Das WDR Fernsehen feiert in diesen Tagen seinen 50. Geburtstag mit zahlreichen neuen Formaten, die nicht zuletzt jene Zuschauer ansprechen sollen, die den Sender für gewöhnlich eher selten sehen. Der große Quoten-Erfolg blieb bislang allerdings aus: So war das WDR Fernsehen etwa am Mittwoch mit nur 4,8 Prozent Marktanteil im Sendegebiet das mit Abstand schwächste Dritte Programm. Zur Halbzeit der Geburtstagswochen bat WDR-Fernsehdirektor Jörg Schönenborn die WDR-Belegschaft daher jetzt um Geduld.

"Lassen Sie sich nicht entmutigen, wenn die Quote am nächsten Morgen nicht ihrem eigenen Eindruck entspricht. Wir haben vieles produziert, was unser Publikum so nicht kennt und möglicherweise so nicht erwartet", so Schönenborn in einer E-Mail an die Mitarbeiter des Senders, aus der die Kollegen von "Meedia" zitieren. "Unser Ziel war ja, neue Zuschauerinnen und Zuschauer für das Programm zu gewinnen, und das gelingt nicht über Nacht. Deshalb sollte unser Urteil über die Sendungen nicht in erster Linie von Zahlen bestimmt sein."

Gleichzeitig betonte Schönenborn, dass "ein wichtiges Stück Arbeit" noch vor dem WDR liege, "nämlich die Auswertung der zahlreichen Formate und veränderten Regelsendungen". Die Programmoffensive habe sich erst dann gelohnt, "wenn wir sorgfältig abgewogen haben, wo die Stärken und Schwächen lagen", so der Fernsehdirektor in seiner Mail. Inhaltlich zeigte er sich aber durchaus zufrieden: "Ich habe in der vergangenen Woche mit so viel Begeisterung ferngesehen wie schon lange nicht mehr. Und ich weiß aus vielen Gesprächen, dass ich damit nicht alleine stehe."
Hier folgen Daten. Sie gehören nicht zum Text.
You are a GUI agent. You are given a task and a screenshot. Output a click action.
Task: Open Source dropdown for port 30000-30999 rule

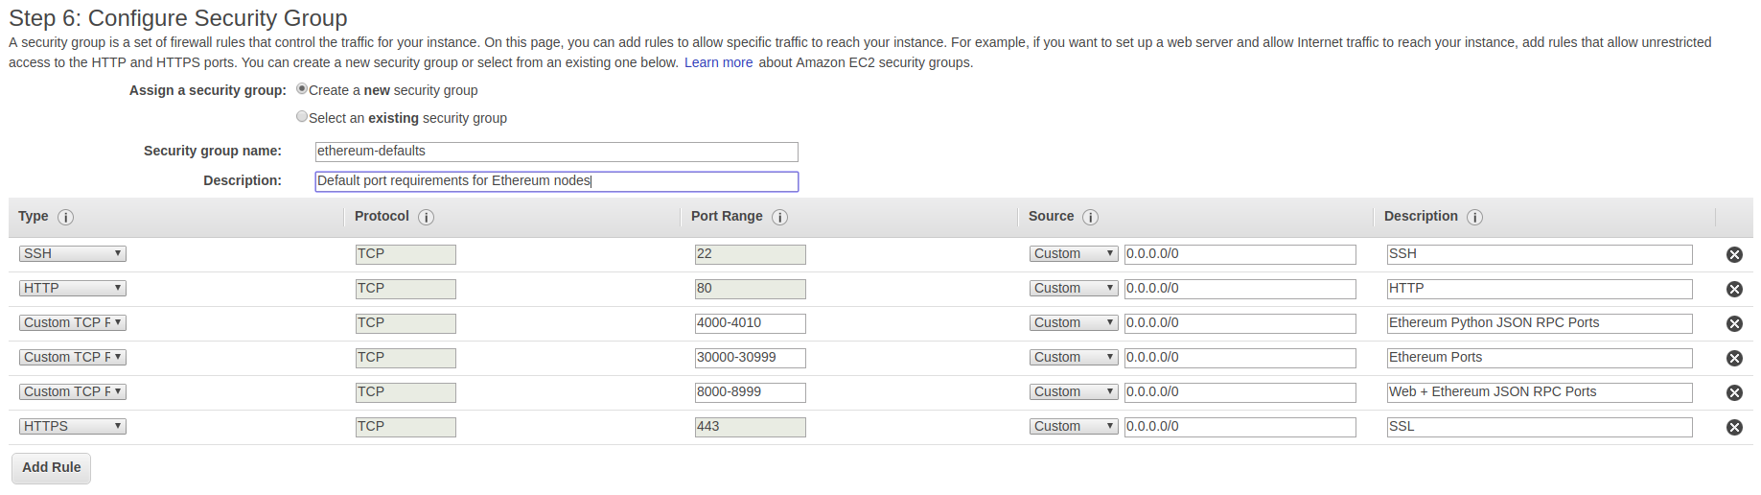tap(1074, 357)
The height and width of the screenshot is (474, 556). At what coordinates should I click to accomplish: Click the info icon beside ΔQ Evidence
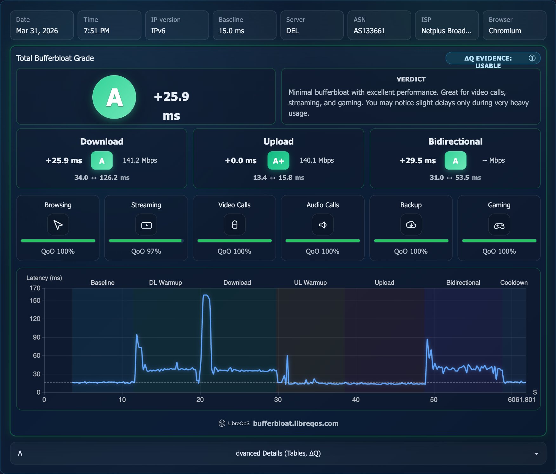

Und doch sieht so mancher Kollege die Experimentierfreude des Fernsehdirektors durchaus skeptisch. So wird dem Bericht zufolge in einer internen Facebook-Gruppe von freien Mitarbeitern eine "entsetzende Quotenentwicklung" kritisiert, mit der der WDR ganz schnell zum Spartensender werde. Jörg Schönenborn kann das nicht nachvollziehen: "Für die Programmoffensive gilt: Ihr Erfolg lässt sich nicht in Quoten messen. Unser Ziel ist es, Aufmerksamkeit zu erhalten bei Menschen, die das WDR Fernsehen bisher kaum oder gar nicht wahrnehmen", sagte er gegenüber "Meedia".

Die Fernsehdirektion hatte schon vor Wochen eindringlich begründet, wieso sich beim WDR etwas ändern müsse. Das Durchschnittsalter der WDR-Zuschauer liege inzwischen bei 64 Jahren und damit zwölf Jahre über dem allgemeinen Altersschnitt des TV-Publikums in NRW. Weil der WDR immer mehr ältere Zuschauer erreicht, die überdurchschnittlich lange fernsehen, schlug sich das bislang nicht in den Marktanteilen nieder - doch alarmierend sei, dass 2014 nur noch 3,94 Millionen Menschen in NRW mit dem WDR Fernsehen erreicht wurden, während es zehn Jahre zuvor noch knapp über fünf Millionen gewesen seien. Den Anspruch, die 35- bis 55-Jährigen für den WDR zurückzuerobern, hat Jörg Schönenborn daher schon vor einiger Zeit ausgegeben.